**Goal of the exercise**: The output must be exactly the lines from the "You are a computer-use" line through the end of the listing below, with no picture included.

_ _ _ _

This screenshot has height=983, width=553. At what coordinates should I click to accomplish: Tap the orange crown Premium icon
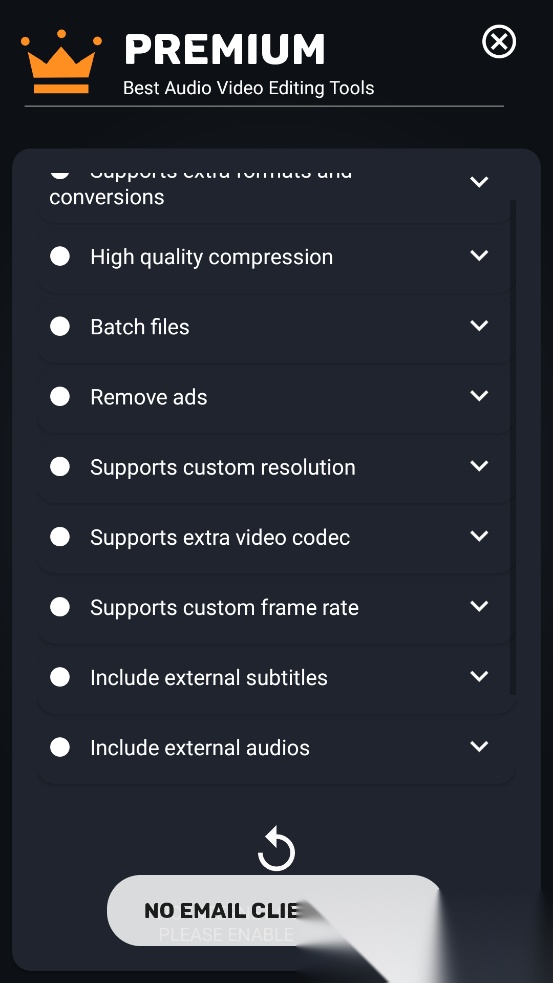click(61, 61)
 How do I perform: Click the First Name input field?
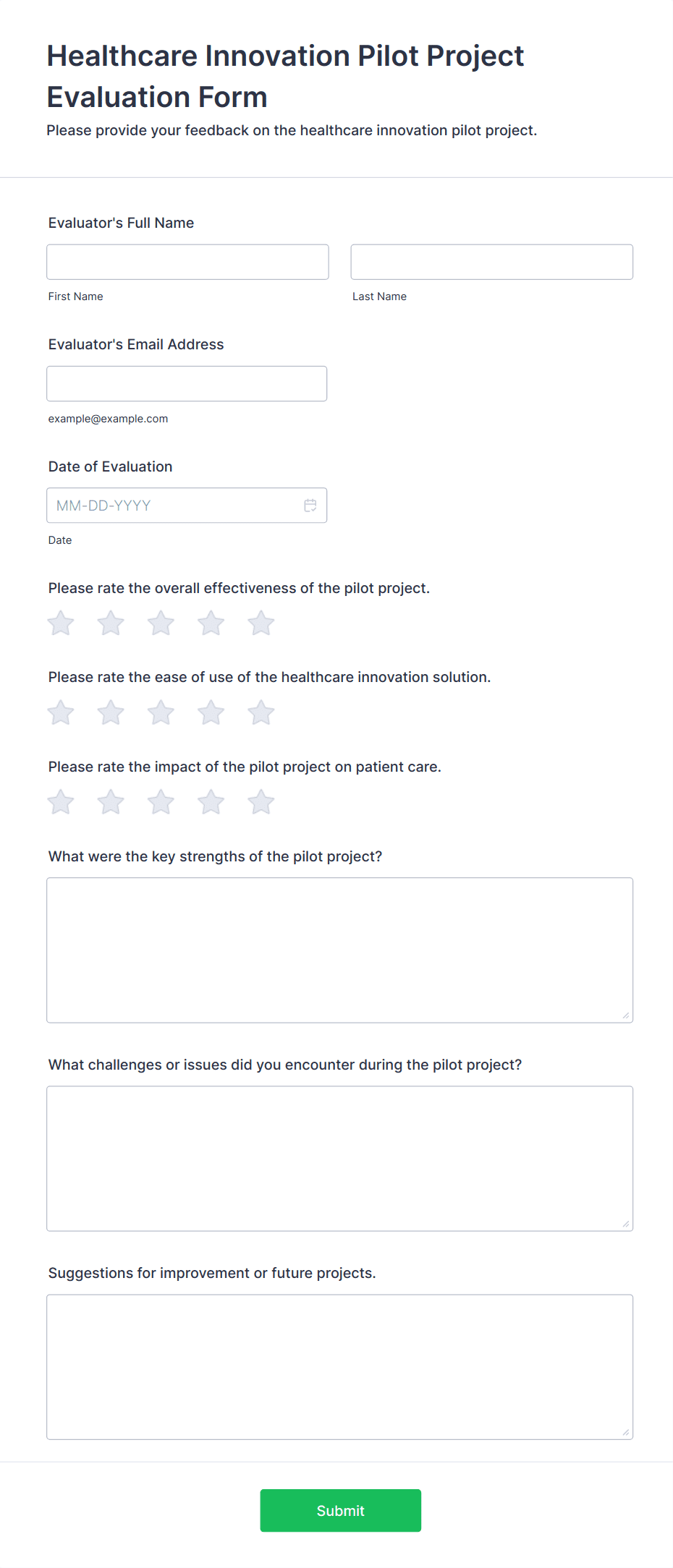[187, 262]
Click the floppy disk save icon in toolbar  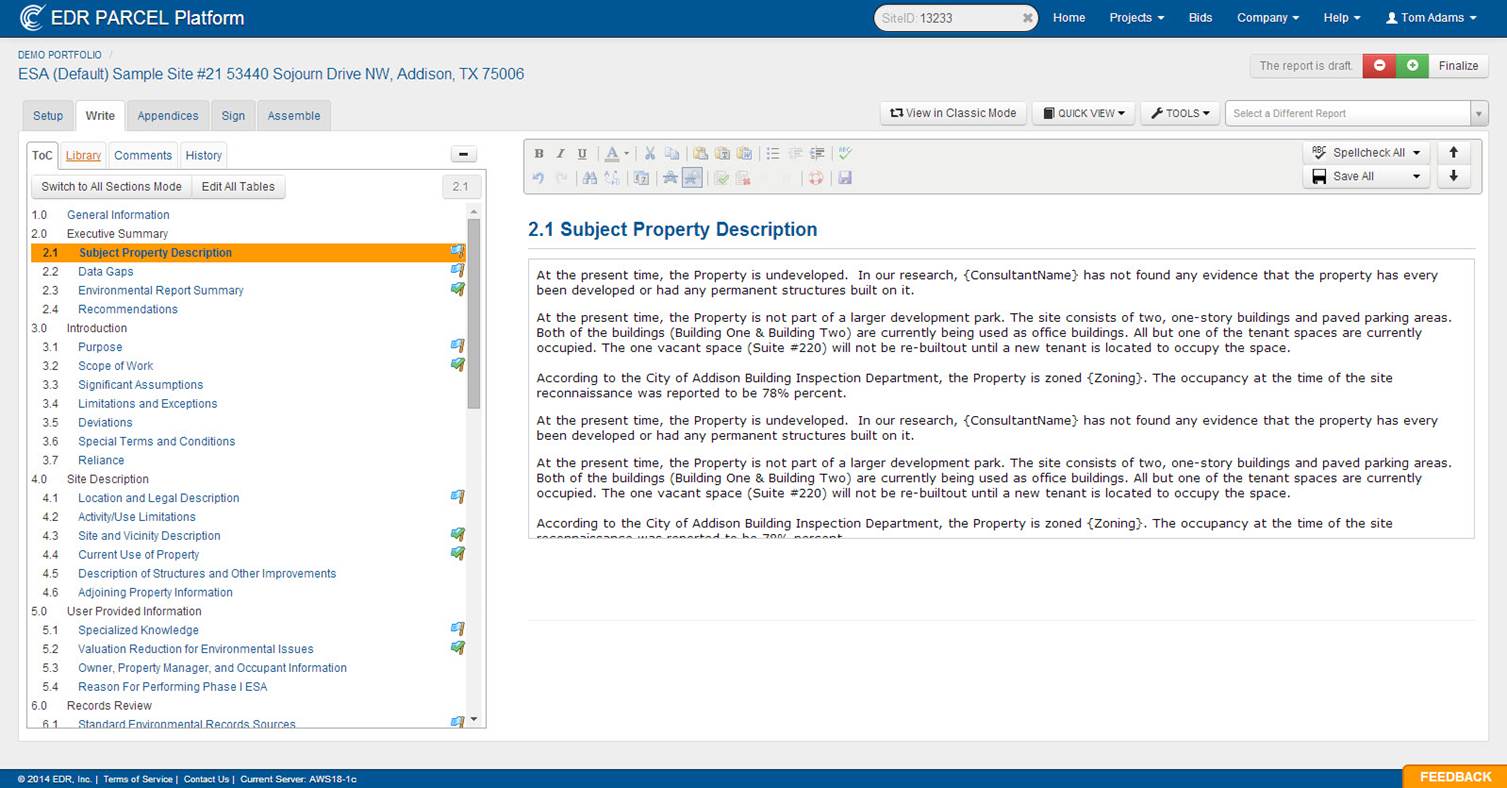pos(845,178)
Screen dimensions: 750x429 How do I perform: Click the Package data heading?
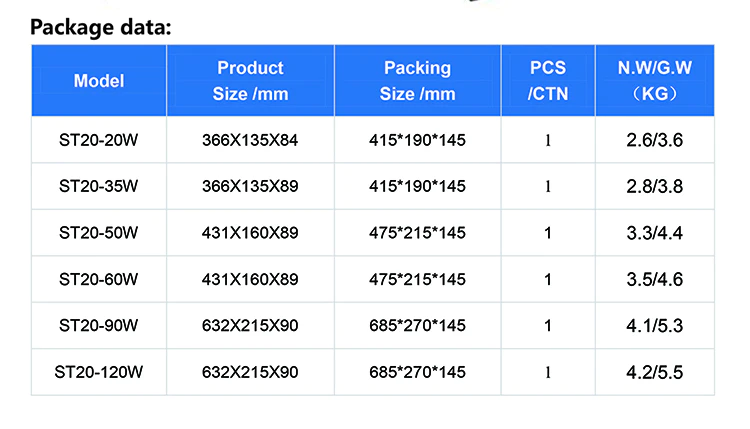[101, 27]
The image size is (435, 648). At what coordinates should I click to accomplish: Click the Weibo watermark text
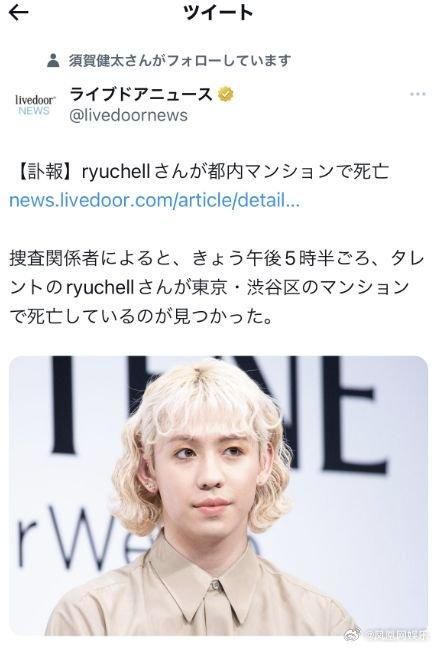click(x=394, y=633)
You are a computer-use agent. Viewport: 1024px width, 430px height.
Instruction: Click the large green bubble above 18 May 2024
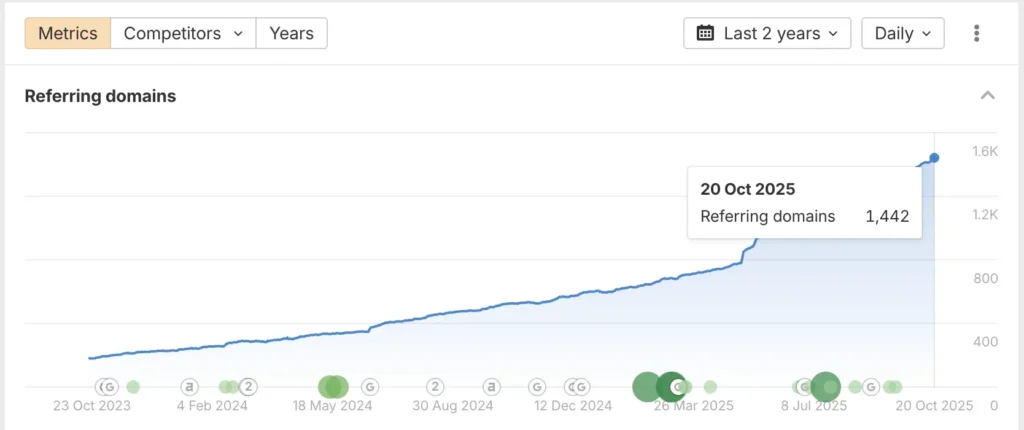pos(332,386)
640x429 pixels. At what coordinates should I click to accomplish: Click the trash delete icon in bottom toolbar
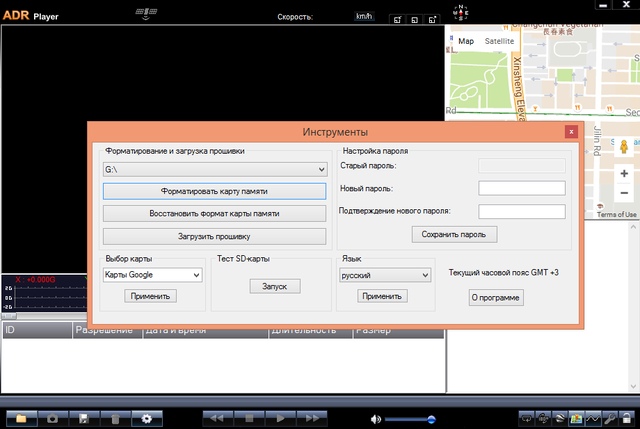point(116,418)
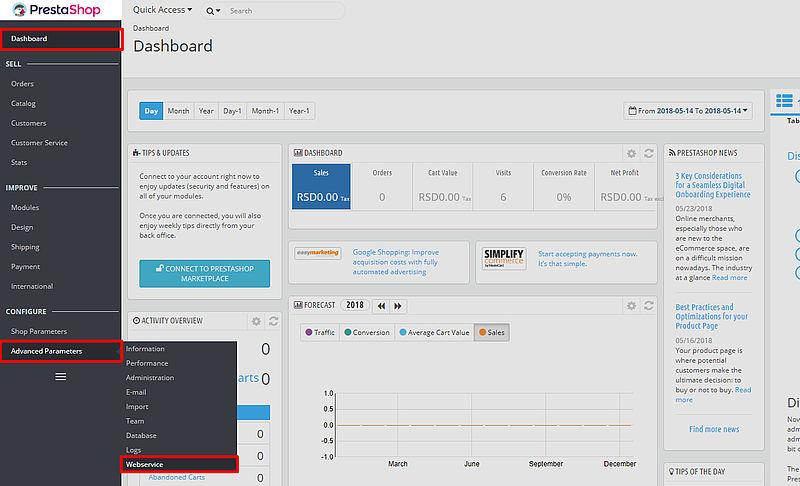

_ _ _ _

**Solution to this task**:
You are a computer-use agent. Viewport: 1024px width, 430px height.
Instruction: Click the large green bubble above 18 May 2024
pos(332,386)
640x429 pixels. At what coordinates should I click to accomplish: Click the trash delete icon in bottom toolbar
point(116,418)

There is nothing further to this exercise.